Informações fornecidas —
----------------

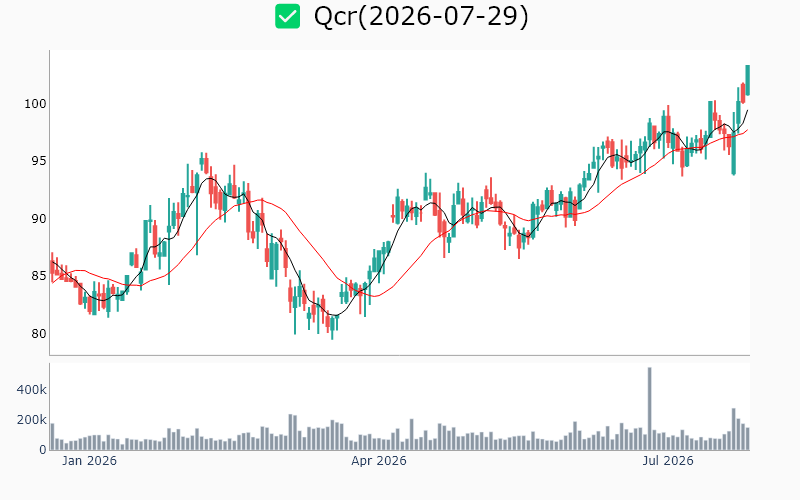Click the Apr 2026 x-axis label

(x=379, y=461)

----------------

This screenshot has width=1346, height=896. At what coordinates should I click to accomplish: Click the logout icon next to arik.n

----------------

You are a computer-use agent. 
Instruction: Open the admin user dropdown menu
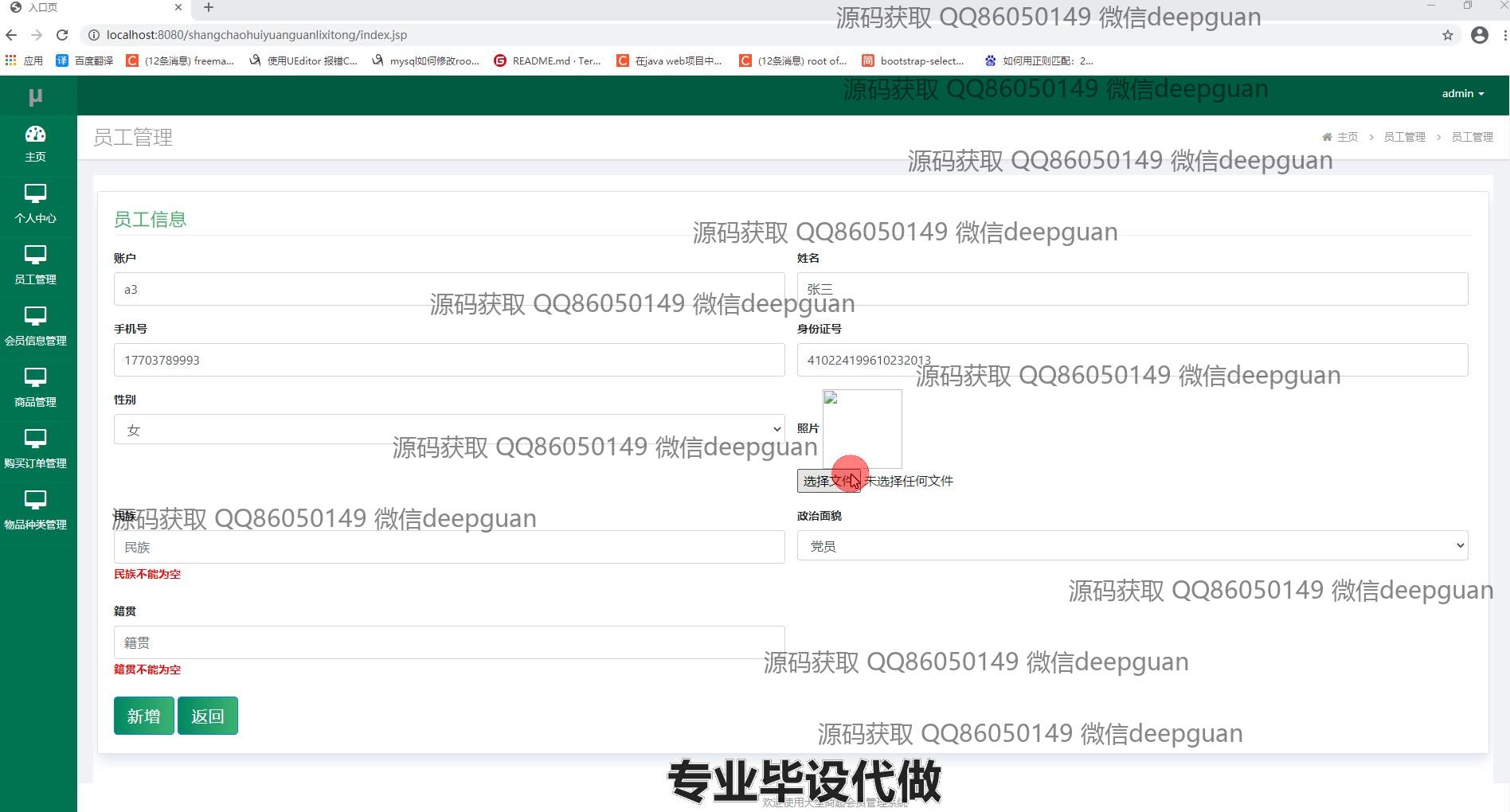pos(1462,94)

----------------

Tarefa — Pode reescrever tudo, da linha que contém "You are a computer-use agent." até a linha que contém "pos(1462,94)", ambas incluídas, deslocando em 52 cada coordenada das respostas? Mantenha o restante do texto e deixe as imagens de fora.

Saída completa —
You are a computer-use agent. 
Instruction: Open the admin user dropdown menu
pos(1514,146)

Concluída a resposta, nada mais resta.